If you’re committed to paying down any lingering card debt, here’s how to tell if a balance transfer will be a cost-effective approach.
“Consolidating balances onto a new card will help keep all your debt in one place, which will enable you to better manage your payments,” said Brandie Farnam, certified financial planner at LearnVest. “If you’re able to open a line of credit on a card with a low or 0 percent APR balance-transfer offer, the interest savings could be significant.”
Web designer and blogger Patrick Antinozzi was able to utilize a credit card balance transfer to more easily and cost-effectively reduce $14,000 of credit card debt.
“I managed to pay it off after just seven months, and a big part of what allowed me to do that was the fact that I transferred my balance from a 19 percent interest rate to a card with a 5 percent rate,” he said.
“My monthly interest payments went from $300 per month to about $50 per month. I also took advantage of a promotion my bank was offering that gave me 0 percent for six months.”
If you’re committed to paying down any lingering card debt, here’s how to tell if a balance transfer will be wise:
You can qualify for a good balance transfer card offer.
Transferring card debt can cut interest costs and give you more time to pay down the debt, but only if you have a strong credit score that qualifies you for the best balance transfer card offers.
“Usually, to qualify for 0 percent APR credit cards and balance transfer deals, you have to have excellent credit or a score above 720,” said Farnam.
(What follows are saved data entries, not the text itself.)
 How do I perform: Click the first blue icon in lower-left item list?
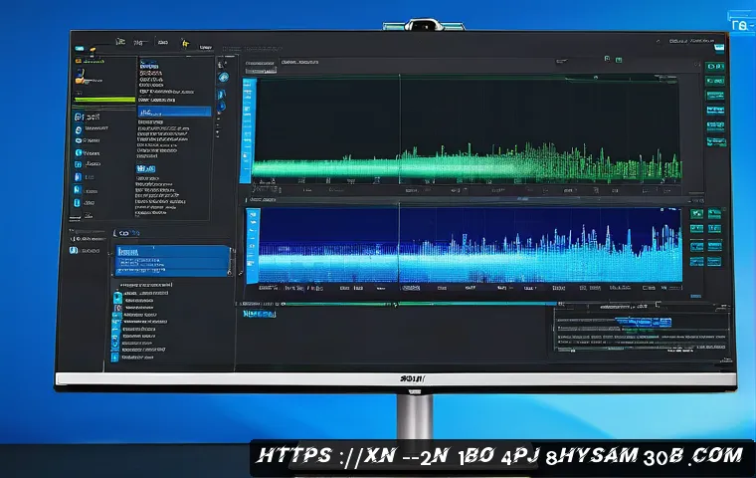click(x=117, y=297)

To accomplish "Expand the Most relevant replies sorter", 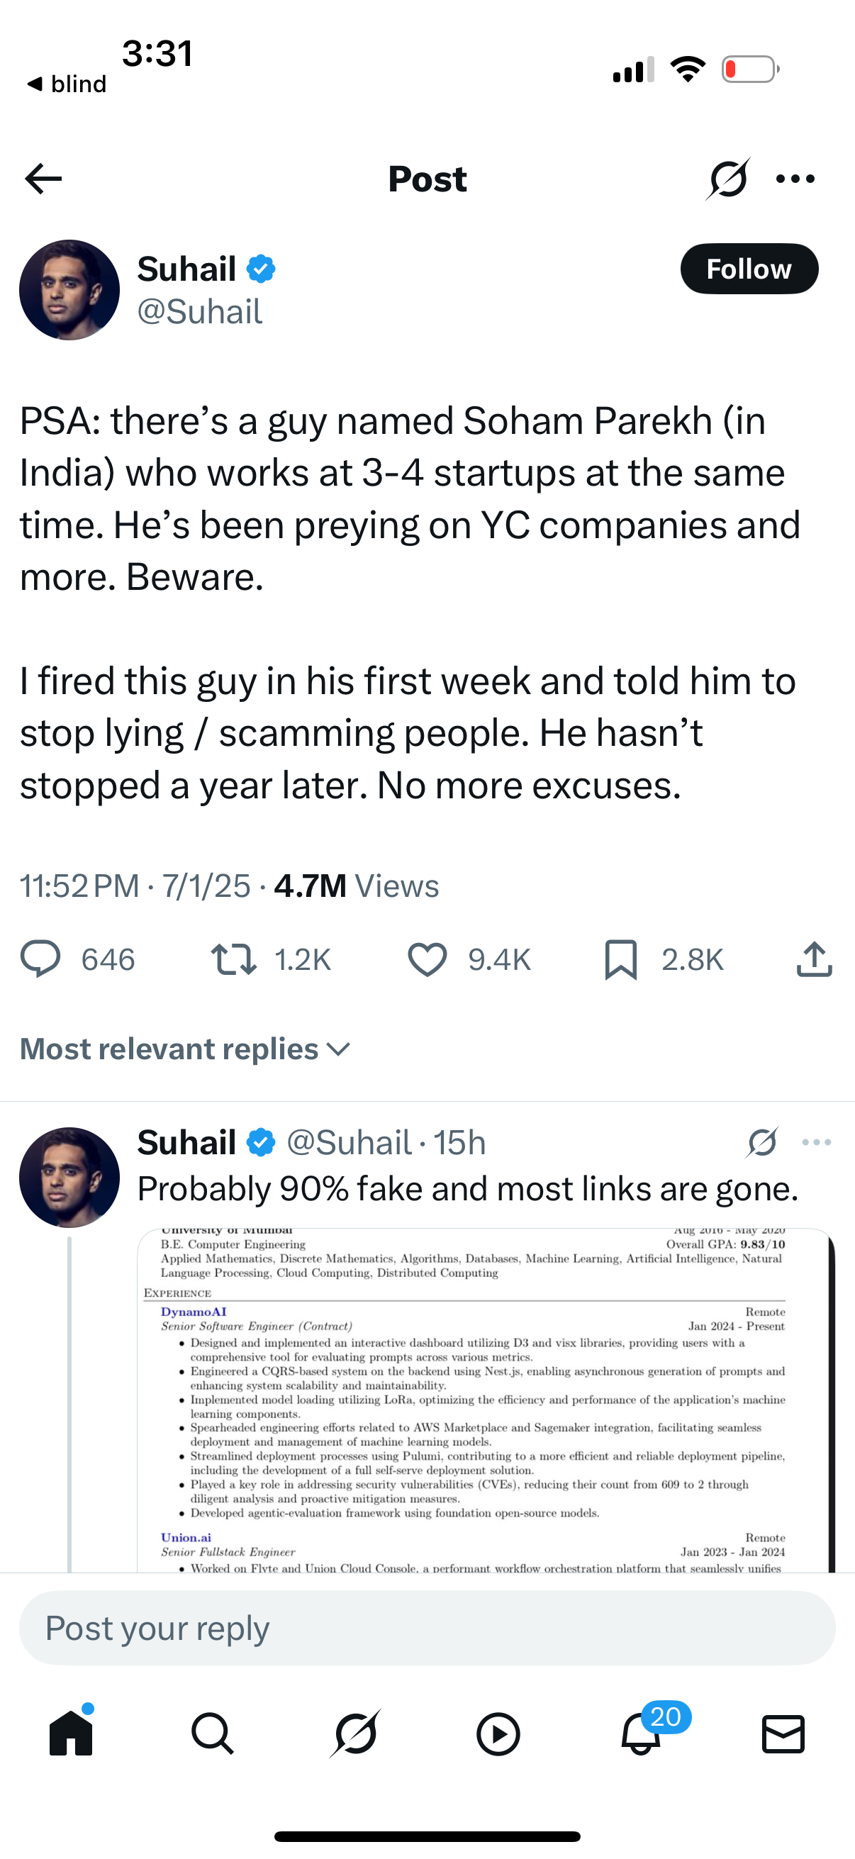I will click(x=185, y=1049).
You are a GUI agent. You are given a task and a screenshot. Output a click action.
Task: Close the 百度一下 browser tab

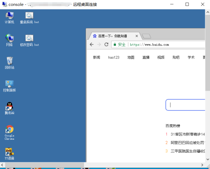coord(137,36)
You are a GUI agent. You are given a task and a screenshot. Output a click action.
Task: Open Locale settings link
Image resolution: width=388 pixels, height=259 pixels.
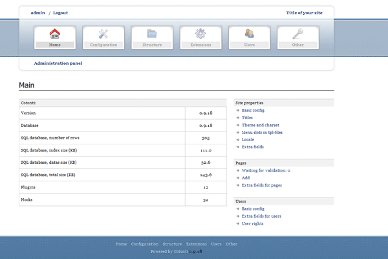(x=248, y=139)
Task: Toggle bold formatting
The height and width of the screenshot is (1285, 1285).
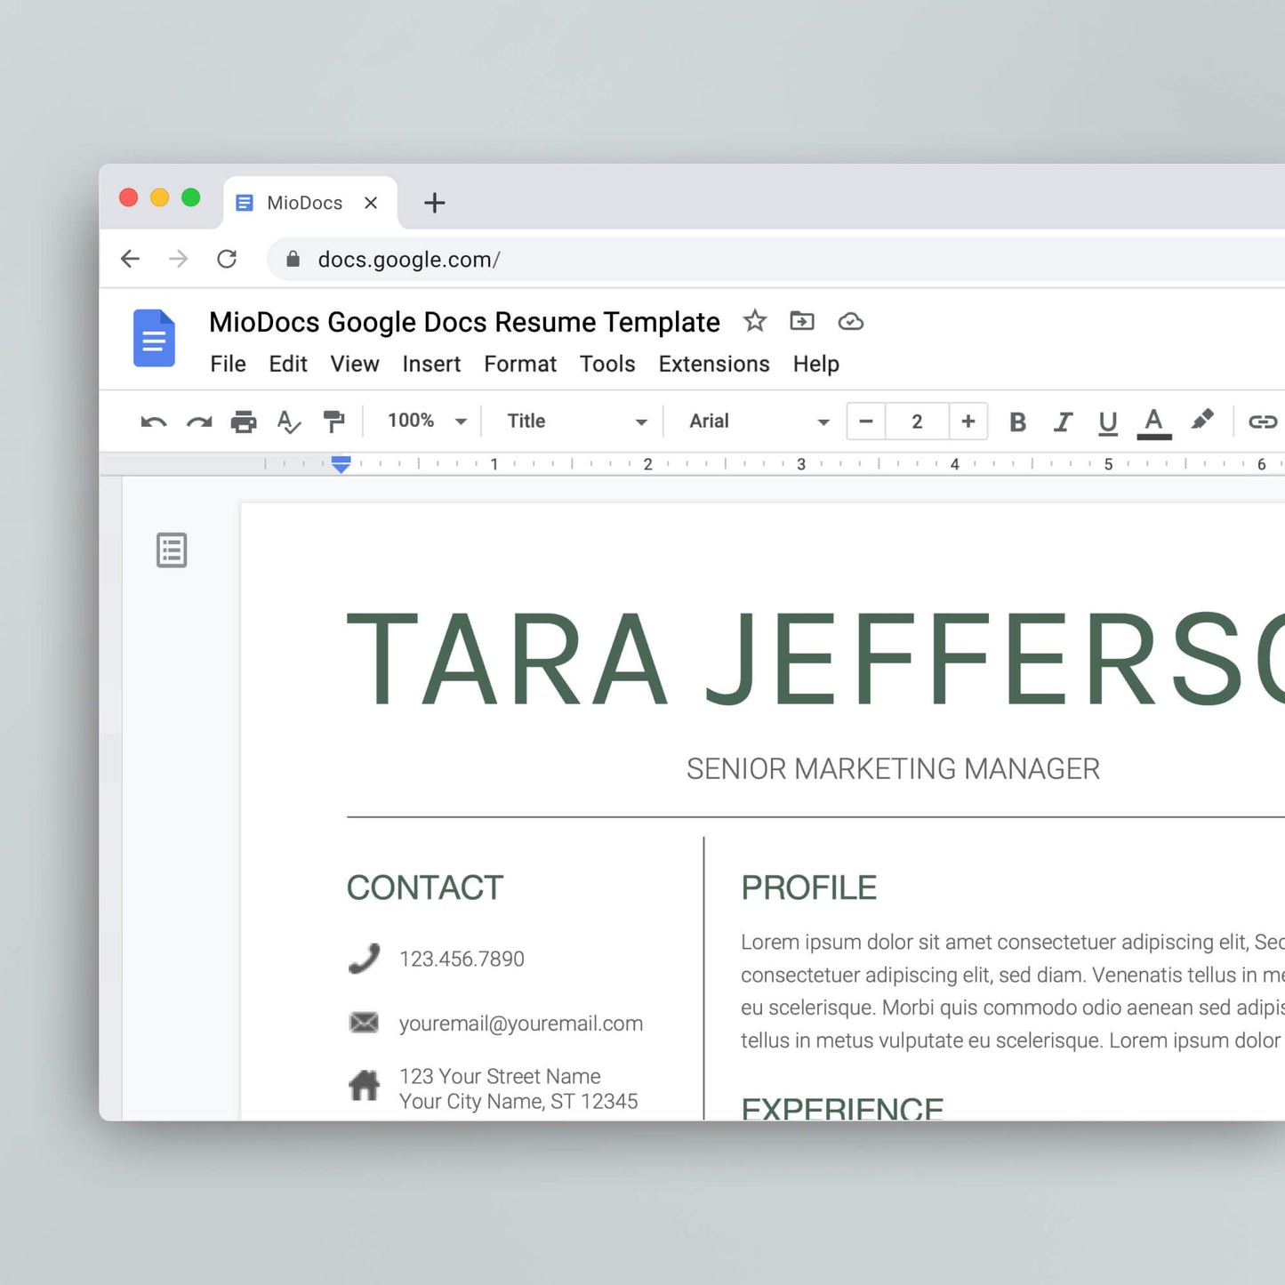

You’ll also need to qualify for a credit limit that will support the amount you want to transfer to the new card without maxing it out, but generally there’s no way to know what credit limit you will receive.
Do some research to learn what the best card offers require.
“Keep an eye out for balance transfers with no fees, 0 percent interest during the introductory period and a low rate after the intro period expires,” said Matt Freeman, head of credit card products for Navy Federal Credit Union.
This is where your credit score can really make a difference. “Make sure you select a card that will give you enough time to pay down your balance in full,” he added.
You can pay off the transferred debt in the allotted time frame
Even if you qualify for an outstanding balance transfer card offer, you need to have a plan in place to promptly pay down the debt after the transfer is made – and to stick with your plan.
“A balance transfer will only save you money – and make sense for you – if you plan on paying down the debt during the introductory grace period and make diligent payments on time, every month,” Farnam said.
However, if the APR after the promotional rate expires is lower than what you’re currently paying, you’ll still save if you’ve got a balance left.
Before you apply for that new balance transfer card, do a little math first.
For example, if your new balance transfer card’s 0 percent rate offer lasts one year, “divide the total amount – and don’t forget to add the transfer fee for each balance transfer – by 12 and that’s your monthly payment,” said financial coach Martha Menard. A balance transfer repayment calculator can show your balance transfer savings and the repayment math, too.
Video: What is a balance transfer credit card?
Once you know how much you’ll need to pay each month to get the balance transfer paid off before the promotional rate ends, make sure that payment fits into your current budget. Making a balance transfer should help ease your debt burden, not stretch you thinner financially.
“Let’s say that you’re transferring a balance of $4,000 and the intro period is 24 months,” Farnam said. “Can you make room in your budget to set up automatic payments of more than $172 a month to pay it off in full before the grace period expires?”
Account for balance transfer fees
The balance transfer fee required by most balance transfer deals is another factor worth considering. According to CreditCards.com’s 2017 balance transfer survey, most credit cards charge a fee for transfers, typically 3 percent of the transaction or $5-$10, whichever is greater.
If you are transferring a significant amount from one card or multiple amounts from several cards, the fees could really diminish – or even eliminate – any potential debt repayment cost savings.
“Read the fine print, even on the 0 percent offers,” Freeman said. “Depending on the situation, it could be in your best interest to choose a card with a 2.99 percent APR that doesn’t have a balance transfer fee over a 0 percent offer with a 3 percent fee. In the long run, it could cost you more than you’re saving.”
Again, doing the math will help you determine if the benefits of a balance transfer outweigh the fees. If the transaction fee equals more than what you’d pay in interest on your original card over the same amount of time, the transfer isn’t worth it.
Once you make the transfer, don’t rack up debt again
If you are making a transfer to get rid of costly, lingering credit card debt, don’t make purchases with any of your cards that you can’t pay off in full at the end of the month.
“Be disciplined enough to not incur any additional credit card debt,” Menard said. If the temptation of now-empty credit card limits is too strong, “Put the cards away. Cut them up, freeze them in a container full of water, whatever you have to do. If you can’t do that, then the balance transfer won’t help you. You’ll just dig yourself deeper in debt.”
Be honest with yourself about the spending temptation a new card will give you. You don’t want to get stuck in a debt trap making purchases on top of trying to repay the debt you transferred.
“Why is this so bad? For one, the 0 percent APR may not apply to new purchases, which means money you charge could accrue more debt, faster,” Farnam said. For a balance transfer to really save you money, “Paying off that debt should be your focus.” she added.